Whimemsz wrote: Fri Sep 13, 2019 1:26 pmYeah that bluntness/curtness is a cultural thing (which, having grown up in Massachusetts and visiting there every few years, frequently visiting family in NYC, and living in Texas for the last couple decades, I can confirm is accurate for these areas), not actually anything to do with pronunciation. Though perhaps intonation differences or something like that could be construed as being more or less "rude"? But I still think a lot of that interpretation would be due to preexisting stereotypes about the speakers of the dialects, and not so much that certain intonation patterns really inherently sound rude? I dunno.

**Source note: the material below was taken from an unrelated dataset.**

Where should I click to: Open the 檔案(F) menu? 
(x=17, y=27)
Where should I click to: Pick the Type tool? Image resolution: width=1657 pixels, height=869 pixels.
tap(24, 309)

I grew up in a Northern/Midwestern enclave in the South and both of my parents are from western New York and my mom is blunt even for a New Yorker, so yeah, my directness gets me in trouble all the time online. :D
Raphael wrote: Fri Sep 13, 2019 2:41 pmPartly it was the long drawing out of syllables.
Southern American accents are what I'd chiefly associate with "drawn out syllables," so-called "Southern drawl." A lot of Southerners work hard to mask their accent when they have public-facing jobs outside the South due to stigmas associated with the accent; often their speech is still less rapid than Northerners or Westerners, though, even when affecting a General American accent.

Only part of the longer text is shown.